▶ [Reading passage]
+++++

Tommy Scott

Biographical details
- Born: October 9, 1907 Onancock, Virginia, U.S.
- Died: June 1962 (aged 54)

Playing career

Football
- 1926–1929: VMI
- Position: End

Coaching career (HC unless noted)

Football
- 1930–1940: William & Mary Norfolk

Men's basketball
- 1930–1940: William & Mary Norfolk

Baseball
- 1931–1939: William & Mary Norfolk

Administrative career (AD unless noted)
- 1930–1940: William & Mary Norfolk

= Tommy Scott (coach) =

American football player and coach (1907–1962)

Thomas Lawrence Scott (October 9, 1907 – June 1962) was an American college sports coach. He was the first head coach of the Old Dominion Monarchs football (then known as the Norfolk Division of the College of William and Mary) team (then known as the "Braves"), which was established in 1930 and discontinued after the 1940 season for eligibility and debt concerns. He coached the Braves to a 41–35–4 record during his tenure.

Aside from coaching football at Old Dominion, Scott also coached the track, baseball and men's basketball teams despite the fact that there were no facilities to practice on for any of the programs. The Braves had to play on makeshift fields and use hand-me-down uniforms from the College of William & Mary. He retired from teaching and coaching in 1941 to pursue a business career.

+++++

▶ [Collected material]
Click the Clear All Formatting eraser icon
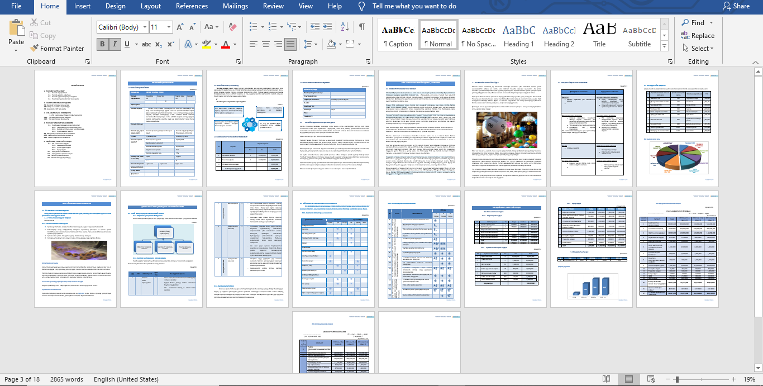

+++++

▶ [Requirements]
Please answer these from the Tommy Scott biography, one per line:
(a) In what town was Scott born?
(b) What position did he play at VMI?
(c) What record did he coach the Braves football team to?

▶ [The solution]
(a) Onancock, Virginia
(b) End
(c) 41–35–4